Our dataset mainly consisted of categorical or near-categorical features (Age, Gender, EducationLevel, ExperienceYears, InterviewScore, SkillScore, PersonalityScore, RecruitmentStrategy), therefore we decided to choose CatBoost as a recruitment system model.


3. Understanding SHAP and Shapley Values #

SHAP is a state-of-the-art method that explains model predictions by quantifying the contribution of each feature. Its foundation lies in Shapley values from cooperative game theory.

Shapley Values from Game Theory #

Originally proposed by Lloyd Shapley in 1953, Shapley values were designed to fairly distribute a total payoff among players in a cooperative game. In our context:

  • Players: The features of the model.
  • Payoff: The prediction outcome.

The Shapley value for a feature i is calculated as:

\[\phi_i = \sum_{S \subseteq N \setminus \{i\}} \frac{|S|! (|N| - |S| - 1)!}{|N|!} \left[ f(S \cup \{i\}) - f(S) \right]\]

Where:

  • N is the set of all features.
  • S is any subset excluding feature i.
  • f(S) is the model prediction using subset S.
  • The factorial terms account for all possible inclusion orders.

A Simple Example

Suppose your model uses 3 features: Age, Income, and Education. To compute the Shapley value for “Income”, we look at every possible way to add “Income” into different combinations of the other features and see how much the prediction changes when we do that.

We repeat this for all combinations and average the effect. This way, even if “Income” interacts with “Education”, its impact is fairly shared.

SHAP in Machine Learning #

SHAP leverages these values to provide explanations for individual predictions as well as overall model behavior. Its key properties include:

  • Additivity:
    Model predictions can be decomposed as a sum of a baseline value \(\phi_0\) and individual SHAP values \(\phi_i\) :
\[f(x) = \phi_0 + \sum_{i=1}^{n} \phi_i\]

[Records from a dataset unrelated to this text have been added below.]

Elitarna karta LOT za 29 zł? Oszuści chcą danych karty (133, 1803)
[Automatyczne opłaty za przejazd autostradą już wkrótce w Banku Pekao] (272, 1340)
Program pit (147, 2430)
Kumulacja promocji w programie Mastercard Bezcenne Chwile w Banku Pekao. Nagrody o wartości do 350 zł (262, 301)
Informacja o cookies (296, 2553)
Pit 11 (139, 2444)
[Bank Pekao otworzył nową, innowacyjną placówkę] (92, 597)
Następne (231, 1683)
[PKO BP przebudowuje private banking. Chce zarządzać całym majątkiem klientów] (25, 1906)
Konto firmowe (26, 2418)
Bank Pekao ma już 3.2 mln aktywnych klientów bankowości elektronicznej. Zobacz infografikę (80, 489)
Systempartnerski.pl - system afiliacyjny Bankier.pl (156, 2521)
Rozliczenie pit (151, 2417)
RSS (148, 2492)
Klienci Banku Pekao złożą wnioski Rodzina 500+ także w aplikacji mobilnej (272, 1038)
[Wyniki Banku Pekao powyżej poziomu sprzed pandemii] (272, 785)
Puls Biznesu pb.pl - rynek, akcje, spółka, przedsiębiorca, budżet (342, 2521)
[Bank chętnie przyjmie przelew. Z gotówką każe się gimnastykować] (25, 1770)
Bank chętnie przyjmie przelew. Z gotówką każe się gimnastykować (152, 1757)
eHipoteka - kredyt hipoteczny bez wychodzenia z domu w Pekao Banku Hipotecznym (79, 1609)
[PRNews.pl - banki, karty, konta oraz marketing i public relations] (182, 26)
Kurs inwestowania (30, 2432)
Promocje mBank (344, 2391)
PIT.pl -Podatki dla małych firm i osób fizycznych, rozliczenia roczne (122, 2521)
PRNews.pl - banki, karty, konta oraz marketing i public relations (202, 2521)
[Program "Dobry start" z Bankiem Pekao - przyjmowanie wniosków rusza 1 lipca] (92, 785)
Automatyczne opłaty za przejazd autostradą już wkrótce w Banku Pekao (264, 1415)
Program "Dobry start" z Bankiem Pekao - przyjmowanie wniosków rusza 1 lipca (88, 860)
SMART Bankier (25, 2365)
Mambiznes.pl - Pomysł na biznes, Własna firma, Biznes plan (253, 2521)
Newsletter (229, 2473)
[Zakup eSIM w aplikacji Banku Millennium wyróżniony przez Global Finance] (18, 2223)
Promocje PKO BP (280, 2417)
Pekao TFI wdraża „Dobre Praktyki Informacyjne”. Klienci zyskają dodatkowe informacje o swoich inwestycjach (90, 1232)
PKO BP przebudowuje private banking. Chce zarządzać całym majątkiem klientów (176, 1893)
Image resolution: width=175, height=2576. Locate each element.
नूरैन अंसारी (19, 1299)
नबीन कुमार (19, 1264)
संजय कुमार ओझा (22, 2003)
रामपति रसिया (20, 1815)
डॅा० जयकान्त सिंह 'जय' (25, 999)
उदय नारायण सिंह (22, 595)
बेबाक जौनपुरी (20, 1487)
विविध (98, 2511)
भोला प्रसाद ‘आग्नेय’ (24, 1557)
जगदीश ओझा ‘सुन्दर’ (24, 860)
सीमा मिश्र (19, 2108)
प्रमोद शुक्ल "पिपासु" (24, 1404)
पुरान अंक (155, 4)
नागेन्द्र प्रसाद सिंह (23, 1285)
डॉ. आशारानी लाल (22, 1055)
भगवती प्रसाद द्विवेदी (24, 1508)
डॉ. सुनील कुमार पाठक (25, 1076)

For example, in ensemble models like random forests Additivity property guarantees that for a feature value, you can calculate the Shapley value for each tree individually, average them, and get the Shapley value for the feature value for the random forest.

  • Fairness:
    Features with similar contributions receive similar SHAP values.

  • Zero Importance:
    Features that do not affect the prediction have SHAP values close to zero.


4. Efficient Approximation of Shapley Values #

Calculating exact Shapley values is computationally expensive due to the need to evaluate all possible subsets of features (exponential in number). To overcome this, approximation methods are used.

Kernel SHAP (KernelExplainer) #

Kernel SHAP approximates Shapley values via weighted linear regression on a subset of feature coalitions.

How It Works:

  • Coalition Sampling:
    Instead of evaluating all (2^M) subsets (M is number of features), it samples a limited number (using a parameter like max_samples) with weights determined by the Shapley kernel:
\[w(S) = \frac{M-1}{\binom{M}{|S|} |S| (M-|S|)}\]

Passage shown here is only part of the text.